New group to examine Shropshire Council’s role in tackling climate change

Related topics: Democracy

A group has been set up to examine how Shropshire Council is working to reduce its greenhouse gas emissions and mitigate and adapt to climate change.

The ‘task and finish group’ is made up of councillors from different political parties.

The group will review Shropshire Council’s existing work to reduce its CO2 output, scrutinise existing council policy and practice, recommend policy changes that would support further carbon reduction, and identify opportunities to reduce spending and generate income by adopting low-carbon technology and practices.

It’s due to meet several times in the coming weeks, before reporting to the council’s Place Overview Committee in September. The overview committee can then make recommendations to the council’s Cabinet.

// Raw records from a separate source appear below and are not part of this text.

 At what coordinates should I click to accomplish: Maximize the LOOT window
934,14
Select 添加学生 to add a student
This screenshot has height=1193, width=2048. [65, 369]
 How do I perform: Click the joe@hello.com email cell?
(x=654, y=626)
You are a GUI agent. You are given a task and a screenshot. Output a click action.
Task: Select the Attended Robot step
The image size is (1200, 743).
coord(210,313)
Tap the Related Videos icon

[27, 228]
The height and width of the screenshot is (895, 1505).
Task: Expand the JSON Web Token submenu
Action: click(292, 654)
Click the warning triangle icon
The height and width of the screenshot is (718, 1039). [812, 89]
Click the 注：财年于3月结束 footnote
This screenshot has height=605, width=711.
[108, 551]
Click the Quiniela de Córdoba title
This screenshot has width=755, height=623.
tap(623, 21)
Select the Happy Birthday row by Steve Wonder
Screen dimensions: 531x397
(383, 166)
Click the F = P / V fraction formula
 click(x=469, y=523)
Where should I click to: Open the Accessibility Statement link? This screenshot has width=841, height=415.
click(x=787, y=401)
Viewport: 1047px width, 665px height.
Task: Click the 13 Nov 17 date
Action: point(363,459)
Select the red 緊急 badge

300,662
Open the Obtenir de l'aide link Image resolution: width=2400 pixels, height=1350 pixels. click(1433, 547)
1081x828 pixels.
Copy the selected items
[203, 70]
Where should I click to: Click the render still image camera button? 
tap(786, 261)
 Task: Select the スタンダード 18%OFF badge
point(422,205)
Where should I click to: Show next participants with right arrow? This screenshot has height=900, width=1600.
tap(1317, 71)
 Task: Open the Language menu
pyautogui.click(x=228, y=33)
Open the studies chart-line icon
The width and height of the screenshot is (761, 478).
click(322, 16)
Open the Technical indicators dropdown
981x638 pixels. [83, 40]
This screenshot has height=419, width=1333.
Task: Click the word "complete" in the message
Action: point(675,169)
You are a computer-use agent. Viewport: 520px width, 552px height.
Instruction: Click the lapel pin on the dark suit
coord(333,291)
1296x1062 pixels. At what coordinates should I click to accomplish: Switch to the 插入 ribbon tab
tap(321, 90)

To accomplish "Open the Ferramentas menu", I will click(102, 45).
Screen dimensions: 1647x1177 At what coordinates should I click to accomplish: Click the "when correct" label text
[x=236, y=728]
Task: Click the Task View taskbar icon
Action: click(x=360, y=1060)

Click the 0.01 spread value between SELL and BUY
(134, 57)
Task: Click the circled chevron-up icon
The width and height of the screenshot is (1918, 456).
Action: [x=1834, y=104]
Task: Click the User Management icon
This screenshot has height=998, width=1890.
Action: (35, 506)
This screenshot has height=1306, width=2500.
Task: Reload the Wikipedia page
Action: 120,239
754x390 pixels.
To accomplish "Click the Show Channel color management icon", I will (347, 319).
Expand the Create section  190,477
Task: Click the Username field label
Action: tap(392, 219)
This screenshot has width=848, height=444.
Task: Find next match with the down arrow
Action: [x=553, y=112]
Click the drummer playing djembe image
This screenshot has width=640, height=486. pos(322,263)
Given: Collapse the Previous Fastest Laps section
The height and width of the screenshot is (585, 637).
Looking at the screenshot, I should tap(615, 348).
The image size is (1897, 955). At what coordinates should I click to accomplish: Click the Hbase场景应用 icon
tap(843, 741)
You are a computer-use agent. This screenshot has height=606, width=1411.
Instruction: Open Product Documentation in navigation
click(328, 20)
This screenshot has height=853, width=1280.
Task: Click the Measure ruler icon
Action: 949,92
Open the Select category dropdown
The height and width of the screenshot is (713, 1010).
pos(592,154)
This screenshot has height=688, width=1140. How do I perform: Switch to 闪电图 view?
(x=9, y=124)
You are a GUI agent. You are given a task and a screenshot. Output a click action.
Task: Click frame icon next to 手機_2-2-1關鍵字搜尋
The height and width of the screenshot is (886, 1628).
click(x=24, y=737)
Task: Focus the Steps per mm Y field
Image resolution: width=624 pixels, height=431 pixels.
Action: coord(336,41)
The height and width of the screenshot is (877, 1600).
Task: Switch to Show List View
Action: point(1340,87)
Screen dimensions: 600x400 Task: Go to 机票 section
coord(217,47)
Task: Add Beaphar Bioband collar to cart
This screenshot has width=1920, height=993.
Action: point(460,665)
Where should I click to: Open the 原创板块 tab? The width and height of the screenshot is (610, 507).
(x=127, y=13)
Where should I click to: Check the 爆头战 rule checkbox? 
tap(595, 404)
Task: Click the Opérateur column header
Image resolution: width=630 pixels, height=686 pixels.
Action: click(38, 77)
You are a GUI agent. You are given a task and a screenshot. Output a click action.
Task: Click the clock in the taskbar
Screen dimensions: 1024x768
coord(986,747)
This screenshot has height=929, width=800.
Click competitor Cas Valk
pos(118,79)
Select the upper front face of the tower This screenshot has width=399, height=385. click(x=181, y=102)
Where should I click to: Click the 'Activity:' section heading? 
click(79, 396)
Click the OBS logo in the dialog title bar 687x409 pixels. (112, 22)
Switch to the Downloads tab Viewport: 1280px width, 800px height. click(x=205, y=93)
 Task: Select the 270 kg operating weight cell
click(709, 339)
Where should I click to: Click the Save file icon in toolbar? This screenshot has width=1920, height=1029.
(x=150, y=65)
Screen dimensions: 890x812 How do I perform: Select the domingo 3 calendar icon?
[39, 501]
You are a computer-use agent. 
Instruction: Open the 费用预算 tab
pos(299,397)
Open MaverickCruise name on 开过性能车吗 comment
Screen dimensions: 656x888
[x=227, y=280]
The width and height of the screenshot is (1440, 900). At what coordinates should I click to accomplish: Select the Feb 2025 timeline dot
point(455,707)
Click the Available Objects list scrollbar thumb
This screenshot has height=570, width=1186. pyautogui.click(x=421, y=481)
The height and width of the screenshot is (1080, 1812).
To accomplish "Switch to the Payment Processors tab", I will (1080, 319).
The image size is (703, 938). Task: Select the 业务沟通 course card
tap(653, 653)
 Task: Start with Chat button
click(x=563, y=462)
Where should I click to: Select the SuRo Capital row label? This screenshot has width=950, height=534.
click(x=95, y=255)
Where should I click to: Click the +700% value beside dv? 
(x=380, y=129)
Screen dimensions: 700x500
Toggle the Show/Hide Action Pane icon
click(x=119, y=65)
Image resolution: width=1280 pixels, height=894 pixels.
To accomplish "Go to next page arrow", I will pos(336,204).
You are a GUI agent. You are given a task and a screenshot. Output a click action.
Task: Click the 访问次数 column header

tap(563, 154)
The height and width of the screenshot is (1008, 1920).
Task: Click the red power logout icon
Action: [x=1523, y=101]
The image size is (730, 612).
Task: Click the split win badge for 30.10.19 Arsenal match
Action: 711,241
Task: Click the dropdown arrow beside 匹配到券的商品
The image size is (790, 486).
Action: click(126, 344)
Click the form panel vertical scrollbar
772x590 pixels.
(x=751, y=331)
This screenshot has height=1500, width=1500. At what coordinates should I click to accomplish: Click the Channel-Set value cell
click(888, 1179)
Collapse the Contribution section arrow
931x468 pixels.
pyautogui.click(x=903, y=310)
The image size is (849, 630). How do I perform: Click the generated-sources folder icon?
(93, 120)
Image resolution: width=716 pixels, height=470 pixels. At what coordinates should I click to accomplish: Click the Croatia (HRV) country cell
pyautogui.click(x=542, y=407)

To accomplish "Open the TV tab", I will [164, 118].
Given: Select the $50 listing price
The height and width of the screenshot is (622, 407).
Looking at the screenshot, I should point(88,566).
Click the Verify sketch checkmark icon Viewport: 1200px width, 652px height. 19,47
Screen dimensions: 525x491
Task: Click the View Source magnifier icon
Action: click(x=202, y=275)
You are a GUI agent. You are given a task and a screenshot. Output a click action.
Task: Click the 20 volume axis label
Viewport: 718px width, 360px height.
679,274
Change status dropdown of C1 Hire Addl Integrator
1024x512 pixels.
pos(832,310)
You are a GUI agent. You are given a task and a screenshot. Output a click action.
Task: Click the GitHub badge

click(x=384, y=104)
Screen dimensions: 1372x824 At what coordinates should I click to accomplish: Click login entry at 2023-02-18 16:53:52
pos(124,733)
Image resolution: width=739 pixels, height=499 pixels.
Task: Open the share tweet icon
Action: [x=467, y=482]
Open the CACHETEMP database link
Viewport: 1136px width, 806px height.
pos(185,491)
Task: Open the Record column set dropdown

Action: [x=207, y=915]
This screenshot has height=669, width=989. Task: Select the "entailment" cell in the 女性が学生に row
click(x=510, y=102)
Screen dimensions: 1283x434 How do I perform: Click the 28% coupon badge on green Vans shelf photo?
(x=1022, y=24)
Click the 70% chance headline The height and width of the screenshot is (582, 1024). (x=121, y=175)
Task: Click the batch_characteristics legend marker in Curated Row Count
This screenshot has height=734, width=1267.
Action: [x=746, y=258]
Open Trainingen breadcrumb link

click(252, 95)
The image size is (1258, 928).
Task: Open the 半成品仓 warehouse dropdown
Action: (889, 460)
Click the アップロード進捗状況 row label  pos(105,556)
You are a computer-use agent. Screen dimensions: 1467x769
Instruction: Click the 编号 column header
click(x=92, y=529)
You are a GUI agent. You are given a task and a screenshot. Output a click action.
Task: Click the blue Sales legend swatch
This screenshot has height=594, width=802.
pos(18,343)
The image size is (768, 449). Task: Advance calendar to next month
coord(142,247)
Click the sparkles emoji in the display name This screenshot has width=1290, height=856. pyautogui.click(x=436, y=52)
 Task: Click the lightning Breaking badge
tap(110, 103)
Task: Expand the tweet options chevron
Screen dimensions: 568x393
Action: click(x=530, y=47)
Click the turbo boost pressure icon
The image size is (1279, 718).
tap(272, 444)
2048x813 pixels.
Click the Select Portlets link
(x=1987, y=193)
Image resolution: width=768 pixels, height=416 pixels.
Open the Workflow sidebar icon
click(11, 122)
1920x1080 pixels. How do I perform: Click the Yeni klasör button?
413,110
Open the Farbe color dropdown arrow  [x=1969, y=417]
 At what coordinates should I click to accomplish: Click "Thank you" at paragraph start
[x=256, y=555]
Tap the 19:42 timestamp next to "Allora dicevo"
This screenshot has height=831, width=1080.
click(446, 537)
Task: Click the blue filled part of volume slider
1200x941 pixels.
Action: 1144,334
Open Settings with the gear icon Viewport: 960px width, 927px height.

Solar panels on the roof of Shirehall in Shrewsbury

Solar panels on the roof of Shirehall in Shrewsbury

Councillor Joyce Barrow, Chair of the Place Overview Committee, said:

“Tackling climate change is a top priority internationally, nationally and locally, and Shropshire Council has a key role to play in providing local leadership, and as an organisation meeting carbon reduction targets. We also have the opportunity to reduce spending and generate income by adopting low-carbon technology and practices. The work of this task and finish group is therefore hugely important and I look forward to receiving the group’s report and recommendations later this year.”

Meanwhile, Councillor Dean Carroll was recently appointed as the council’s first-ever Cabinet member for climate change, to reinforce the council’s commitment to the environment.

Dean Carroll said:

“Shropshire Council takes the response to climate change very seriously and the work of this group will be an important component in the council’s overall strategy. We are committed to sustainability and reducing the council’s carbon footprint.”

Further information

The Climate Change Act, passed in 2008, committed the UK to reducing greenhouse gas emissions by at least 80 per cent by 2050 when compared to 1990 levels. The government reaffirmed this commitment in its 2017 Clean Growth Strategy. This strategy set out how the UK will reorient its economy to take advantage of the opportunities created in meeting carbon reduction targets in core sectors such as:

  • power generation
  • transportation, primarily road vehicles and aviation
  • construction (building efficiency) and building control
  • procurement of goods and services
  • finance and allied professional services.